Warren Buffett once quipped it was only when the tide went out that it was possible to see who had been swimming naked. The legendary investor had companies up to their eyeballs in debt in mind when he made that comment, but it now has a wider significance.
This year, the tide went out for the global economy and just about everybody was caught skinny-dipping.
Clearly, there is never a good time for a pandemic, but the brutal reality is that the world was ill-prepared for the arrival of COVID-19 at the start of the year. Policymakers had turned a blind eye to problems that had been getting steadily worse for years. Weaknesses that ought to have been tackled were left unaddressed.
Here is how things stood when the first news of an outbreak of a deadly strain of the coronavirus emerged from China at the end of last year: Financial markets had enjoyed a spectacularly good year, supported by the cheap money provided by central banks for more than a decade.

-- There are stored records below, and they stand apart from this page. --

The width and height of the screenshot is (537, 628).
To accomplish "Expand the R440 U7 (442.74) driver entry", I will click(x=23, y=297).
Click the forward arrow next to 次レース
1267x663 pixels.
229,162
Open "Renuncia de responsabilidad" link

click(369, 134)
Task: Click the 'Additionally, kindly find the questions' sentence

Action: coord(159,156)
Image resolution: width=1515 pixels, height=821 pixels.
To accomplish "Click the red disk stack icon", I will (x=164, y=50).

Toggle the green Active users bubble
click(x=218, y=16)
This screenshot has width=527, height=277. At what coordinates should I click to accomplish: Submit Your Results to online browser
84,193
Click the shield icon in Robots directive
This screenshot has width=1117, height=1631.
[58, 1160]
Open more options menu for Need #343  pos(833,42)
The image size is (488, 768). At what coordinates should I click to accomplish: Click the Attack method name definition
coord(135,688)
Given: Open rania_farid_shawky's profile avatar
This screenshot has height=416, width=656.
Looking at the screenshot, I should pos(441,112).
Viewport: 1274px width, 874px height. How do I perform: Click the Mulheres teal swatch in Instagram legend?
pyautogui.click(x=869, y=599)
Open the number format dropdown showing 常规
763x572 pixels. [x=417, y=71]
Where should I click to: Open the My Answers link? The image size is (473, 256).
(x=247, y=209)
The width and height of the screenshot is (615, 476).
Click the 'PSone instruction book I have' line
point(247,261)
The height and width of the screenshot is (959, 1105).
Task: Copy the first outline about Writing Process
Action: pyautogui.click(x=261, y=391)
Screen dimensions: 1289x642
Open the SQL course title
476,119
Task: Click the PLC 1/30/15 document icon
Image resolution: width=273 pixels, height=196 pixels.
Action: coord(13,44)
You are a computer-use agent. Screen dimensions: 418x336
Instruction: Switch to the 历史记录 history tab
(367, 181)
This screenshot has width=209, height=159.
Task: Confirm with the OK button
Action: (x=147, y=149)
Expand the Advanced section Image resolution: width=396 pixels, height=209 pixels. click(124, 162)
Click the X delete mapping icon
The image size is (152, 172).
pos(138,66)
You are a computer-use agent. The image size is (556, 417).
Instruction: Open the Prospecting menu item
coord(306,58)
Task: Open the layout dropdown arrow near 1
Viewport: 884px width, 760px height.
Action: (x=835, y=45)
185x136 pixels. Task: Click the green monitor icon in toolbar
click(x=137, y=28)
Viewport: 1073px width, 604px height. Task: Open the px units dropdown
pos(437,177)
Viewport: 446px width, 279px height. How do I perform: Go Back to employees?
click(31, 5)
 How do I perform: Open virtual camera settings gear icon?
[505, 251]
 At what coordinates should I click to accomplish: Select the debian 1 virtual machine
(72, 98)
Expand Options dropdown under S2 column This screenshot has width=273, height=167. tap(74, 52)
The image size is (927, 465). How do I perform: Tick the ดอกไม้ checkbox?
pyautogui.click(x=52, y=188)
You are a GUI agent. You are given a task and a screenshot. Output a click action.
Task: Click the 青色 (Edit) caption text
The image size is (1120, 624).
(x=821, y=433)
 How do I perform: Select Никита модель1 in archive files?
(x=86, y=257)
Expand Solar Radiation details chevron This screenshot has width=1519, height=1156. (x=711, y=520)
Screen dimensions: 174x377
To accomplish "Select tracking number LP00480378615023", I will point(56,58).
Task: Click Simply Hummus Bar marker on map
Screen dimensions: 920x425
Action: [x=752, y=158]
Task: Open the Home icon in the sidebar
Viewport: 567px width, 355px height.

Elsewhere, things were much less frothy. The 2010s had been a decade of weak investment, stagnant productivity, nugatory increases in living standards — and growing voter discontent.
Economic and political tensions had been building during this lost decade. Relations between the world’s two biggest economies — the US and China — had become evermore frosty. Trade barriers were erected; protectionist rhetoric abounded; the onward march of globalization was halted.
The world’s low-income countries were even less-well equipped for what was about to happen. Many of them had borrowed heavily on the world’s capital markets at high interest rates in the previous decade and could only keep their heads above water if strong global demand kept commodity prices high.
By the end of last year, sluggish world growth meant money that should have been spent strengthening health systems and social safety nets was going instead toward servicing debts.
A report published last week by Oxfam and Development Finance International highlighted the extent of the problem.
Only 26 of 158 countries were spending the recommended 15 percent of their budget on healthcare prior to the pandemic. In 103 countries, at least one in three workers had no labor protection such as sick pay.
Only 53 countries had social protection against unemployment, covering less than a third of the global workforce.
It was little wonder that when the global economy came to a sudden stop in the early months of this year, more than a 100 emerging and low-income countries sought emergency financial assistance from the IMF.
Last, but by no means least, there was climate change. Last year, stark reminders of the dangers of ignoring the steady rise in extreme weather events abounded, from an unusually violent series of hurricanes in the US to the bushfires in Australia.
Individually, any one of these issues — a global economy that has lost its mojo, financial markets detached from reality, geopolitical tension, a retreat from multilateralism, a debt crisis, widening inequality and an overheating planet — would be a challenge. Together they represent the biggest threat to peace and prosperity since the 1930s.
The IMF and the World Bank were created from the wreckage of the Great Depression and the war that followed. Both organizations are holding their annual meetings this week, although COVID-19 means they are virtual gatherings.
From the IMF, there was one piece of good news in its flagship World Economic Outlook, released on Tuesday: slightly faster growth than expected in the summer.
Do not expect the IMF to get carried away. This year would still show the biggest fall in global output since the 1930s and the second wave of COVID-19 means the summer pickup in activity is already history.
Risks to the IMF’s forecast would be strongly skewed to the downside.
It is easy to see what should come out of the IMF and World Bank meetings. Developed countries should continue to provide stimulus to their economies, because the risks of doing too little far exceed those of doing too much.
Unemployment is the real threat in the months ahead and finance ministers who try to cut back on support too soon will be forced to U-turn — as British Chancellor of the Exchequer Rishi Sunak has found.
Western governments should be thinking about the long-term restructuring of their economies, as well as the short-term need to protect jobs.
With interest rates so low and the private sector reluctant to take risks, there has rarely been a better time for governments to boost capital spending. Investment in the greening of their economies should be a priority.
Low-income countries do not have the ability to borrow cheaply or to turn on the electronic printing presses. They need help if they are to boost spending on health and education, and to make their economies more resilient to the pandemic and to climate change.
It has become clear to the IMF and the World Bank that the temporary suspension of debt payments announced in the spring was merely a stopgap solution. Debt write-offs are going to be needed.
What is more, the IMF and the World Bank need extra resources to meet unprecedented needs. Their rich shareholders should make the funds available.
Could this actually happen? There is no reason why it should not.
The dangers posed by mass unemployment, unpayable debts, inequality and climate change are well known and accepted by most, albeit not all, policymakers. That is not the problem.
The problem is that a lack of trust, the struggle between Washington and Beijing to be global top dog, innate caution and a reluctance to ditch policies that have so obviously failed will lead to snail’s pace progress when time is rapidly running out.